Aristotle wrote treatises on nearly every branch of human knowledge, from politics to poetry. He was profoundly interested in the facts of nature, and his best scientific work includes a number of volumes on biology, which formed the greatest synthesis of his time. Of note are his studies of the anatomy and physiology of Mediterranean animals, which show him to be a keen observer and anatomist. His work was not without error, however. Some of his more improbable ideas appear to have come from secondhand data or folklore.

Aristotle classified animals by genera and species and arranged over 500 of them into hierarchies, some of them having correspondences with modern classification systems. He also wrote on earth science, including observations on the hydrologic cycle, as well as on other terrestrial and celestial phenomena, and he presented a model of cyclical changes in the earth’s history over great spans of time.

Aristole’s Scala Naturae

Aristotle proposed a system to make sense of the relationship between natural beings. His scala naturae, or ladder of life, ranks all species from the simplest to the most advanced in terms of their “soul,” or organizing principle. Plants were the lowest forms of life on the scale, having a soul that preserves itself. Animals were above, with a soul that allows them sensations, desires, and movement. Humans shared the principles of the ranks below them, but also had a rational element, which was uniquely their own. This teleological system was authoritative in Western thought until at least the 17th century.

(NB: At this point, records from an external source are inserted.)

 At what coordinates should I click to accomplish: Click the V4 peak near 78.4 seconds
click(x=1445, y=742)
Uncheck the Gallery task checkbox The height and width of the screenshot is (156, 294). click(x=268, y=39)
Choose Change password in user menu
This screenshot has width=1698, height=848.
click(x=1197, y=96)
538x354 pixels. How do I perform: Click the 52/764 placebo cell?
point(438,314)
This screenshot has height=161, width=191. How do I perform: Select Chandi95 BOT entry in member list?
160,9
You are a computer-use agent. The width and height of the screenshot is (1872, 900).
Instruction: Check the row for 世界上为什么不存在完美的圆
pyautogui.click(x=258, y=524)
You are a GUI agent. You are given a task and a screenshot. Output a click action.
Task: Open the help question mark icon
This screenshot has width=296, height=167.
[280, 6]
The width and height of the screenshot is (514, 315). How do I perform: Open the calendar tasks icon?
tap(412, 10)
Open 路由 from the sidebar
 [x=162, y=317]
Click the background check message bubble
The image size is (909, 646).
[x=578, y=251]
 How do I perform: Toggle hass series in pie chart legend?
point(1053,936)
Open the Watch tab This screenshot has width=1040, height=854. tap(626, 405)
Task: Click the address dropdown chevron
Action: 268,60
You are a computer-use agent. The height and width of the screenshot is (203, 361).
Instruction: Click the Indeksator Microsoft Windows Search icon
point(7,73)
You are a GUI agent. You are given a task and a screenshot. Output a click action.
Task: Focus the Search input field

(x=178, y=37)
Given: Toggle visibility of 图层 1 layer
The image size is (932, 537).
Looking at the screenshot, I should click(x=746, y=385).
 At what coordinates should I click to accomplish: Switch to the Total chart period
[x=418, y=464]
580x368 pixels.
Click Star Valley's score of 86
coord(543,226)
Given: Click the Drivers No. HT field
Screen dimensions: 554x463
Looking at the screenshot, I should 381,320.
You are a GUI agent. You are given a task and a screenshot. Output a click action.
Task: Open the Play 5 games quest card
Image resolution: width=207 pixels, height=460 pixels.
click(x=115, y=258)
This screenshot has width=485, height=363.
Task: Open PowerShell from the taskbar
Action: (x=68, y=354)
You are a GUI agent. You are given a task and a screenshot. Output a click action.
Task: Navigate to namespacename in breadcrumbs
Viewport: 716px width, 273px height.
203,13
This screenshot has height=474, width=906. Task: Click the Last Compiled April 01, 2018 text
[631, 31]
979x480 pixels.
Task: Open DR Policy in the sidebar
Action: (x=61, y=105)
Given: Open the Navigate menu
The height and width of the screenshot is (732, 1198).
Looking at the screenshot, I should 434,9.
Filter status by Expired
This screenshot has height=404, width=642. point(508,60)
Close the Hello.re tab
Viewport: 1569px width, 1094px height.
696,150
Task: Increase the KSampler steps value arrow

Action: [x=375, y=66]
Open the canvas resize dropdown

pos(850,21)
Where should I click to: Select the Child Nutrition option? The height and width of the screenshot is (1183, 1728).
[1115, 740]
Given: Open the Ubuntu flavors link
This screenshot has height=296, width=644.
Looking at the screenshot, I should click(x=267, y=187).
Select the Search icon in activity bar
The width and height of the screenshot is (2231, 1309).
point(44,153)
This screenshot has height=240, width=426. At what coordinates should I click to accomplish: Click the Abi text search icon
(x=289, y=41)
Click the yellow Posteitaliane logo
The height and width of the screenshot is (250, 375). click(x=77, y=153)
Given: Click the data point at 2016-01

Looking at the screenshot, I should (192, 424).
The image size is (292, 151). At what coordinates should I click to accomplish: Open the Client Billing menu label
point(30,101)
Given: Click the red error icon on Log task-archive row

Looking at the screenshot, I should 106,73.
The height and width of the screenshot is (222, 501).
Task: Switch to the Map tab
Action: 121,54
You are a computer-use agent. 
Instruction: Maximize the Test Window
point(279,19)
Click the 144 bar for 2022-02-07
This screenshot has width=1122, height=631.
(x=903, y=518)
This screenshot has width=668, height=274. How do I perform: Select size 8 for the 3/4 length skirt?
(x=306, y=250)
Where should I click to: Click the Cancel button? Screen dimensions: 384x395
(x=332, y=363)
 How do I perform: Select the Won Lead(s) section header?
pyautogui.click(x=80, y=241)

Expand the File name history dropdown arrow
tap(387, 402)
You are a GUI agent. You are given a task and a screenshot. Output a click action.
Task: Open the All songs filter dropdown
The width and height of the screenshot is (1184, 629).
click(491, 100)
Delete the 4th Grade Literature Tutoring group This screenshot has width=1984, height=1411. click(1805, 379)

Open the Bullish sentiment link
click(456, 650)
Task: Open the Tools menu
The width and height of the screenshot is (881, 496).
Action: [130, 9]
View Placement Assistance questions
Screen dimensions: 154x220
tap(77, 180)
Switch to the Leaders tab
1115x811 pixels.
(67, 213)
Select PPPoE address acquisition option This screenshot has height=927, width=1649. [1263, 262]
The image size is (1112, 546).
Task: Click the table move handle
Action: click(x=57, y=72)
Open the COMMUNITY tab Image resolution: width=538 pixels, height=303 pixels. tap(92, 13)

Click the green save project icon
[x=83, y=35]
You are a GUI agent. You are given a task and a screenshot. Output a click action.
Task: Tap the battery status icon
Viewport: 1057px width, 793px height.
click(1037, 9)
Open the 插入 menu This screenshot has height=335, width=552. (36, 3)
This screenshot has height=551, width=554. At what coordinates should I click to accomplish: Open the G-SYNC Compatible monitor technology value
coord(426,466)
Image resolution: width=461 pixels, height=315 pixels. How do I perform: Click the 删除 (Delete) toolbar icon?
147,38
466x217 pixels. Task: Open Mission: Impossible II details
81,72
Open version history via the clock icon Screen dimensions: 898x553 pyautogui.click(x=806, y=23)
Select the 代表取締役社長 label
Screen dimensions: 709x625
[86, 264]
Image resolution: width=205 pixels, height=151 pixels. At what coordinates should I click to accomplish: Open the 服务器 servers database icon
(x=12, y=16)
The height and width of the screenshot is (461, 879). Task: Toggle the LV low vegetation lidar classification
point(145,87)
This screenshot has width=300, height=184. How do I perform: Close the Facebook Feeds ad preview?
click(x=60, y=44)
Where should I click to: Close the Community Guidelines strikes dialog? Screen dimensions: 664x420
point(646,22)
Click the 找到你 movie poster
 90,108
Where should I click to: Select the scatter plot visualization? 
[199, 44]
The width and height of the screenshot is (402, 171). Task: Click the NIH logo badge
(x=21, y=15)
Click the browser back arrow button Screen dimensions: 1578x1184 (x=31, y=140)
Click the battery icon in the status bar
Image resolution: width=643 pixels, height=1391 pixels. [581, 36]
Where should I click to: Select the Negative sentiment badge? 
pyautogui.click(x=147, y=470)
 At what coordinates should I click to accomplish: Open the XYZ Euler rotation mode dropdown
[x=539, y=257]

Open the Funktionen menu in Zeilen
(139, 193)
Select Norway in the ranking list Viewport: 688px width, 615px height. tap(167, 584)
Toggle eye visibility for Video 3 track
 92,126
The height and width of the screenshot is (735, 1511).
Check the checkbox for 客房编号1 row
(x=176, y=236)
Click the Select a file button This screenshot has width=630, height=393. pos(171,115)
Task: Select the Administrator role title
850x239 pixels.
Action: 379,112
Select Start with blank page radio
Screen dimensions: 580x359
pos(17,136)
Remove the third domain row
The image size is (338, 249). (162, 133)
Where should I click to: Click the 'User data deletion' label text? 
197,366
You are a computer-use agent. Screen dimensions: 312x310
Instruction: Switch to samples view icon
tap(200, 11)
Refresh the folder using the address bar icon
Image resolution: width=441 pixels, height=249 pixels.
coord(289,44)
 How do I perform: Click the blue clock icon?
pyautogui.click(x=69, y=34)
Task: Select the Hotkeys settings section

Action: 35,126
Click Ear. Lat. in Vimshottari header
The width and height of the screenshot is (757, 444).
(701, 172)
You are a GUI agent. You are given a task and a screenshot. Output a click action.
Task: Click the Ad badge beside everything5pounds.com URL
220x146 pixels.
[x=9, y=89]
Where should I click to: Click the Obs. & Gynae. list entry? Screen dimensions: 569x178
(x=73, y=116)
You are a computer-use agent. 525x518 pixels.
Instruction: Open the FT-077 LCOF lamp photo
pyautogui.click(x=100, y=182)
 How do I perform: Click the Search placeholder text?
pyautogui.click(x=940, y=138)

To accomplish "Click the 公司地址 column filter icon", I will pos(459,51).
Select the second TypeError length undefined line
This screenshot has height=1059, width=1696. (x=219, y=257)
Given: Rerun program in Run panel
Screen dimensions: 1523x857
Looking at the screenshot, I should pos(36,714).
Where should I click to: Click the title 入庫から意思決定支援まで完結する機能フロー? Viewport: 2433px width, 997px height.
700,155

Aristotle considered the universe as ultimately perfect, so he did not allow for any empty spaces on this ladder nor for any change in species. This restrictive concept of fixed species was not entirely rejected in science until Darwin’s evolutionary theories suggested a more dynamic vision for the natural world. It is also indicative of Aristotle’s failure to recognize that the earth is neither stable nor eternal.

The “ladder of life” analogy is considered anthropocentric in that it encouraged the view that humans are the ultimate beneficiaries of the lower stages on the scale of nature. It also places humans in the privileged position of being the only species having logos, or reason. This criticism has been rejected by some philosophers who point to Aristotle’s frequent discussions of animal intelligence as evidence that he saw some form of kinship between humans and animals and had a gradual continuum in mind for species, not a series of distinct gaps. Other philosophers argue that Aristotle’s ethics provide a basis for concern for others, even nonhumans.

One of the reasons why there is much speculation about Aristotle’s views on environmental issues is that he, and most Greek philosophers, said almost nothing about the subject directly. It appears that they did not see their environment as threatened, despite evidence that environmental degradation was occurring in the ancient world. Many environmentalists regard Classical and biblical attitudes toward the environment as insensitive and thus bearing some measure of responsibility for today’s ecological crisis. Despite this, several ecophilosophers feel that the writings of the founders of Western philosophy make a positive contribution to discussions of environmental ethics.

Bibliography:

  1. Gabriela R. Carone, “The Classical Greek Tradition,” in Dale Jamieson, , Companion to Environmental Philosophy (Blackwell Publishing, 2003);
  2. Susanne E. Foster, “Aristotle and the Environment,” Environmental Ethics (Winter 2002);
  3. J. Donald Hughes, Pan’s Travail: Environmental Problems of the Ancient Greeks and Romans (John Hopkins University Press, 1994);
  4. Laura Westra and Thomas M. Robinson, , The Greeks and the Environment (Rowman and Littlefield, 1997).